Тогдашнее пребывание сенатора Брэндера в Колумбусе вызвано было необходимостью укрепить его пошатнувшийся политический престиж. На последних выборах в конгресс его партии не повезло. Сам он располагал достаточным количеством голосов и мог вновь быть избран, но для того, чтобы удержать их за собой, требовалось немало политической изворотливости. Ведь есть еще честолюбцы, кроме него. Найдется с полдюжины возможных кандидатов, и любой из них будет рад занять его место. Он отлично понимал, что́ сейчас от него требовалось. Противникам будет не так‑то просто его одолеть, но, если это и произойдет, думалось ему, президент, конечно, не откажется поручить ему какой‑нибудь дипломатический пост за границей.
Да, сенатора Брэндера вполне можно было назвать человеком преуспевающим, но при всем том он чувствовал, что в его жизни чего‑то не хватает. Он еще не сделал всего, что хотел. Вот ему пятьдесят два года, у него незапятнанная репутация почтенного, уважаемого и видного деятеля, но он одинок. Невольно он все снова и снова думал о том, что рядом нет никого, кому он был бы дорог. Собственная комната подчас казалась ему странно пустой, и он испытывал отвращение к самому себе.
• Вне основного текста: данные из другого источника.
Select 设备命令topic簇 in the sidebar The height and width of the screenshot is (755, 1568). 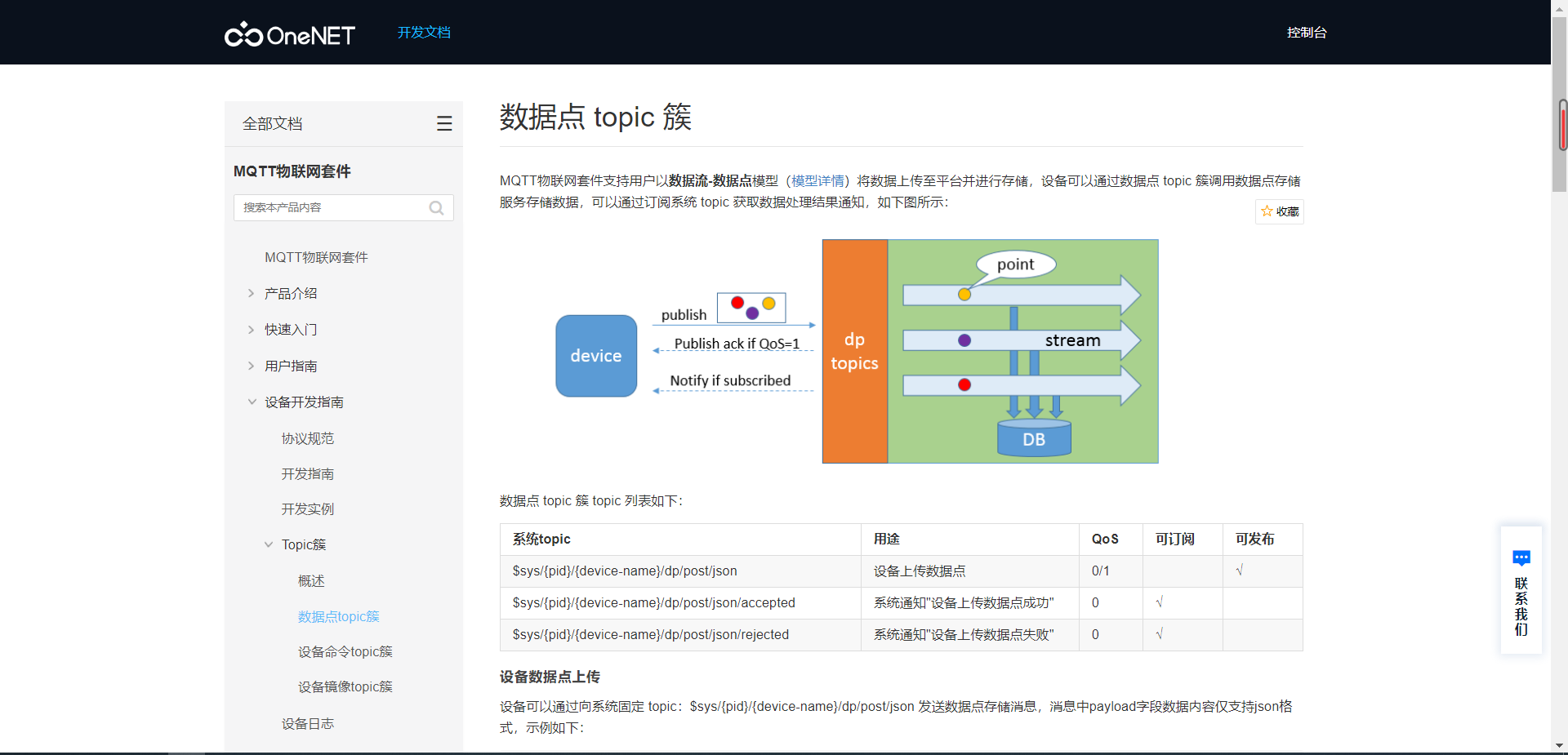pos(345,651)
«Пятьдесят лет! – часто думал он. – И один, один как перст…»
В этот субботний вечер, когда он сидел у себя в комнате, к нему тихонько постучали. Он в это время размышлял о том, сколь преходяще все в мире – и жизнь, и слава – и сколь бесплодна с этой точки зрения его политическая деятельность.
«Вот мы бьемся, жаждем завоевать какое‑то положение, – думалось ему. – А пройдет несколько лет, и как мало все это будет значить для меня!»
Он поднялся, распахнул дверь и увидел Дженни. Она предложила матери отнести белье, не дожидаясь понедельника, чтобы удивить сенатора быстротой работы.
– Заходите, – сказал Брэндер и, как и в первый раз, любезно пропустил ее вперед.
Дженни вошла, ожидая похвалы за то, что они так быстро справились, но сенатор этого даже не заметил.
– Ну, милая барышня, – сказал он, – как вы поживаете?
– Очень хорошо, – ответила Дженни. – Мы с мамой решили не ждать понедельника, а принести вам белье сегодня.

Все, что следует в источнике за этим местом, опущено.